Recently, the research work of Prof. Zhong Xinhua group, "Core/Shell Colloidal Quantum Dot Exciplex States for the Development of Highly Efficient Quantum -Dot-Sensitized Solar Cells", is published on ACS journal---Journal of the American Chemical Society (http://pubs.acs.org/doi/full/10.1021/ja4079804). This research result has refreshed the highest international standards in photo-electric conversion efficiency in quantum dots solar cells, which is about 6.76%. Solar cells can directly convert solar energy to electric energy, which is one of the most practical utilizations of the solar energy. Therefore, searching for low-cost, high efficient photo-voltaic technology is an efficient solution for the environment degradation and exhaustion of petro-chemical fuel. Owing to their high-conversion efficiency and simple preparation, dye-sensitized solar cells (DSC) are expected to gradually replace the traditional silica solar cells. QDSC are those using inorganic semi-conductor quantum dots to capture photons, replacing dye sensitizers in DSC. Compared with traditional dye molecules, quantum dots bear the merits of high absorption efficiency, broad absorption spectra, high stability and etc., especially the possibility of excitation of multi-excitons by one photon at a time, which makes the external quantum efficiency exceed 100%. Unfortunately, the highest conversion efficiency of QDSC at present significantly lags behind the DSC, yet its rapid development trend (from less than 1% to 6-7% in 5 years) predicts the brilliant prospect.

    Development of High-efficient solar cell is the foundamental way for realizing its commercial applications. Supported by Prof. Tian He and Hua Jianli, the research group of Prof. Zhong Xinhua successfully drew on their deep research accumulation in DSC and developed the technology of higi loaded quantum dots deposition, which makes the application of pre-synthesized high-quantity quantum dots viable in QDSC, paving the way for the development of high efficiency quantum dots solar cells. The research group has designed and synthesized a reverse type-I CdS/CdSe core/shell structure quantum dots and CdSexTe1-x alloy quantum dots sensitizer, achieving a unification of wide spectral absorption and high efficient injection as well as photo-electric conversion efficiency of 5.4% and 6.4%, respectively. These research results have been published in CS Nano 2013, 7, 2115-5222; ACS Nano 2012, 6, 3982 -3991; Chem. Commun. 2012, 48, 11235-11237.

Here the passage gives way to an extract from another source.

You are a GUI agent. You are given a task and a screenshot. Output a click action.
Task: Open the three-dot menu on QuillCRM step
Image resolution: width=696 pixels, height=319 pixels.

    In this research work, the research group for the first time use the Type-II core/shell structure quantum dots as composite excited state to on one hand extend the absorption region to near-infrared zone, while on another hand achieve the separation of electrons and holes, benefiting the electron injection and transmission. This work combines the after-synthesis quantum dots deposition technology, eventually raises the QDSC efficiency to a new high-level and meanwhile makes the sensitized cells with liquid junction comparable to other complex-configurated cells in cell efficiency.